EXERCISES
1. In the Leucocoprinus castroi article below, who first described the species, and in what year?
2. Carry on the Leucocoprinus castroi article below, picking up right after its final sentence.

GIVEN TEXT
• • •
Leucocoprinus castroi

Scientific classification
- Kingdom: Fungi
- Division: Basidiomycota
- Class: Agaricomycetes
- Order: Agaricales
- Family: Agaricaceae
- Genus: Leucocoprinus
- Species: L. castroi
- Binomial name: Leucocoprinus castroi Blanco-Dios (2003)

= Leucocoprinus castroi =

- Authority: Blanco-Dios (2003)

Species of fungus

Leucocoprinus castroi is a species of mushroom-producing fungus in the family Agaricaceae.

== Taxonomy ==
It was first described in 2003 by the mycologist Jaime Bernardo Blanco-Dios who classified it as Leucocoprinus castroi.

== Description ==
Leucocoprinus castroi is a small dapperling mushroom with thin white flesh.

Cap: Usually 2–3.5 cm wide, 5 cm in the largest specimens. It starts elliptical or conical expanding to campanulate (bell shaped) and finally flat or concave and is very fragile. The surface is uniformly yellow when young but in maturity it has yellow or orange striations with white grooves between running from the cap edge up to the edge of the centre disc, which is yellow to brownish-ochre in colour. The cap is covered in woolly scales (floccose) which are white in the grooves, yellow to brown in the centre disc and yellow to orange elsewhere. Stem: Usually 4.8–8.3 cm tall, up to 9.5 cm in the tallest specimens, and 0.15–0.7 mm thick. Yellow to greenish in the top half of the stem becoming paler towards the base with whitish ochre tones. Fragile and hollow and covered in white woolly scales. Sometimes bulging in the middle of the stem. The beige or yellow, membranous stem ring is located towards the top of the stem (superior) and may disappear. It is similarly scaly to the stem. Gills: Whitish, crowded and free. Spores: Ellipsoid with a germ pore. Dextrinoid. 8.5–11.5 x 6.5–8.5 μm. Smell: Pleasant and like aniseed at the cap but like Scleroderma at the base. Taste: Mushroomy.
• • •
SOURCE INFORMATION
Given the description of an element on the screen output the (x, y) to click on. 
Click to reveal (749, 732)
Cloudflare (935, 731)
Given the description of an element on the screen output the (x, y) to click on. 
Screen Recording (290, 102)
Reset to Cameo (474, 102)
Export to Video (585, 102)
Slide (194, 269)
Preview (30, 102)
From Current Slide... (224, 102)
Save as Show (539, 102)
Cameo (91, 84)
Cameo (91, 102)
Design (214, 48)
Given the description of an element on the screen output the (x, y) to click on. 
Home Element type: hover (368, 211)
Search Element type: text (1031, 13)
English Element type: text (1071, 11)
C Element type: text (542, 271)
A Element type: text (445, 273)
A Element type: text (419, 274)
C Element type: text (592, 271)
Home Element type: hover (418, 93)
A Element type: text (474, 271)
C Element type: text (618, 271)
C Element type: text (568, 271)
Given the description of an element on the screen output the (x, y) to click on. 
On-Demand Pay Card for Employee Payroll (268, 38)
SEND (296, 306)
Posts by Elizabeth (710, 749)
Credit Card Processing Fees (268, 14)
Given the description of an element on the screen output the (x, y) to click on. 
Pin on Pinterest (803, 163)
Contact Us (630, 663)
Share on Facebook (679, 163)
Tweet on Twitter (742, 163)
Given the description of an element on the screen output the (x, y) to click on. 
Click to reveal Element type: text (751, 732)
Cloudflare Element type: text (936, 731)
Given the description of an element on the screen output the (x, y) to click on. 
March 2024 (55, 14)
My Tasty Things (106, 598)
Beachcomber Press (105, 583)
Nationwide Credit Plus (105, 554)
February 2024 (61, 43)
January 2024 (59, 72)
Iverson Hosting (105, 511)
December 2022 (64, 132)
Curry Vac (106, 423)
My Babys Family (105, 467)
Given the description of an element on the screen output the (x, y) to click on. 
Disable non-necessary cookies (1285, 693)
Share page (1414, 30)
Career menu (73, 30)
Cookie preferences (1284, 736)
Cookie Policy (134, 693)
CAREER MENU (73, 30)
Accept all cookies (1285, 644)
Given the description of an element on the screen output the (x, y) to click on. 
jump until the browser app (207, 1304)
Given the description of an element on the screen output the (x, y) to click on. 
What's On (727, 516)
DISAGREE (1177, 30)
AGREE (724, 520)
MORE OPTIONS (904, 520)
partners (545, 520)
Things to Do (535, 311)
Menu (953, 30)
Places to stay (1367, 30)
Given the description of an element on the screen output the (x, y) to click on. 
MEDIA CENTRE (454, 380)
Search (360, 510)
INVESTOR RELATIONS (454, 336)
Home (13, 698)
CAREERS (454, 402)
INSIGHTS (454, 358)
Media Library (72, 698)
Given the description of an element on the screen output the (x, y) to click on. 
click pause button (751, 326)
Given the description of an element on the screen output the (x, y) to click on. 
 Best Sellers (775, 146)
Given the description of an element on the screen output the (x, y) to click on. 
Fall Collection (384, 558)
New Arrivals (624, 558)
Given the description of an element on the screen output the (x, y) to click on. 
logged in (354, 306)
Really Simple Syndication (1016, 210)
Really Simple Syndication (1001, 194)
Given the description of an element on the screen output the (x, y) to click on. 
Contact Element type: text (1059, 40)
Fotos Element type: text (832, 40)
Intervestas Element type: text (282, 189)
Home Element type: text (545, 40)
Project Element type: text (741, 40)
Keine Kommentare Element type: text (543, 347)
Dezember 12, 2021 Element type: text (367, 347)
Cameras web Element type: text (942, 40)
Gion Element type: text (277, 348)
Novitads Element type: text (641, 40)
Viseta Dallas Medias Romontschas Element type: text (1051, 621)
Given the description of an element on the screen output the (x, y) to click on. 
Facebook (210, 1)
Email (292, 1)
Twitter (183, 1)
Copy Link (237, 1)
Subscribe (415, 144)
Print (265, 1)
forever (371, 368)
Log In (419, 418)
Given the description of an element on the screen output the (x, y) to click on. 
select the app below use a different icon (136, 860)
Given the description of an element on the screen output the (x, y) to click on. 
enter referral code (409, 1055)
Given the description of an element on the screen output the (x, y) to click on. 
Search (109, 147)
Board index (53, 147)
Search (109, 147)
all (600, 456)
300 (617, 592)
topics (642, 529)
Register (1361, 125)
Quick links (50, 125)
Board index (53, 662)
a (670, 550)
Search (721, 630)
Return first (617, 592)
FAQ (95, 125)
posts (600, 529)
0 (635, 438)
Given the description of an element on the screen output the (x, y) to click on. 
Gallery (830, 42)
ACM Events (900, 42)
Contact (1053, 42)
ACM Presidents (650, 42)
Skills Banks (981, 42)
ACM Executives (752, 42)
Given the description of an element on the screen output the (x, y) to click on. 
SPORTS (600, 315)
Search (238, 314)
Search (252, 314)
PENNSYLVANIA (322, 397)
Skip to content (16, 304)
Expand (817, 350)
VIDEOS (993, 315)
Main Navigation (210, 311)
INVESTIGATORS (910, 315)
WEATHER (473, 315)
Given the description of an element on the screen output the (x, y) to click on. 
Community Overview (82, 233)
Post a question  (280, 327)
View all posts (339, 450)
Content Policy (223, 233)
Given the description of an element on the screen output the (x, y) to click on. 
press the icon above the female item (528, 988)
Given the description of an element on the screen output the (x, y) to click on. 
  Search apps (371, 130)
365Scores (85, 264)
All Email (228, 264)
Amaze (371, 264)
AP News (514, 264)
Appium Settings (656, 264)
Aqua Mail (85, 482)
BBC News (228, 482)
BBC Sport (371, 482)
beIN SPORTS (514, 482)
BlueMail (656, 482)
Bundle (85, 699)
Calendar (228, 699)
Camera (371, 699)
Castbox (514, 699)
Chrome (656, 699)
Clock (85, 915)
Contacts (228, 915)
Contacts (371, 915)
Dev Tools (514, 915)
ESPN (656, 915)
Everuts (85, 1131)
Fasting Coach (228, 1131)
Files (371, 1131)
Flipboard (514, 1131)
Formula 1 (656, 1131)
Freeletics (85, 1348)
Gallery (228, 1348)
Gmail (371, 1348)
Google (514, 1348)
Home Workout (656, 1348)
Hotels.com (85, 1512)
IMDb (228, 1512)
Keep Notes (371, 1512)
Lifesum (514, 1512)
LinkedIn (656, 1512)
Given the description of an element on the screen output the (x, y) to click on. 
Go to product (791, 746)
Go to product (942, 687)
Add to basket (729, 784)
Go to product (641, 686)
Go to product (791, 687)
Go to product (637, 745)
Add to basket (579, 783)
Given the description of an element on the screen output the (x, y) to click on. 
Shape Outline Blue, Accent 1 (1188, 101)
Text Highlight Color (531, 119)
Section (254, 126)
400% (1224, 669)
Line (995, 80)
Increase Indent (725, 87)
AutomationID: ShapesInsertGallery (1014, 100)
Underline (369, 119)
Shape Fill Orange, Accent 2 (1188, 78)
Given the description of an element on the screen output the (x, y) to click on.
• • •
EXPECTED RESULTS
1. The mycologist Jaime Bernardo Blanco-Dios first described it in 2003.

2.
== Habitat and distribution ==
L. castroi is scarcely recorded and little known. It has been found in coastal and sub-coastal forests of Pinus pinaster trees in the Galicia region of Spain. It is one of the few Leucocoprinus species documented as growing outside in the wild in Europe since most species in this genus are tropical and only spread via human activity outside of tropical regions.

== Etymology ==
The specific epithet castroi is named for the Spanish mycologist María Luisa Castro in recognition of her study of mycology in Galicia.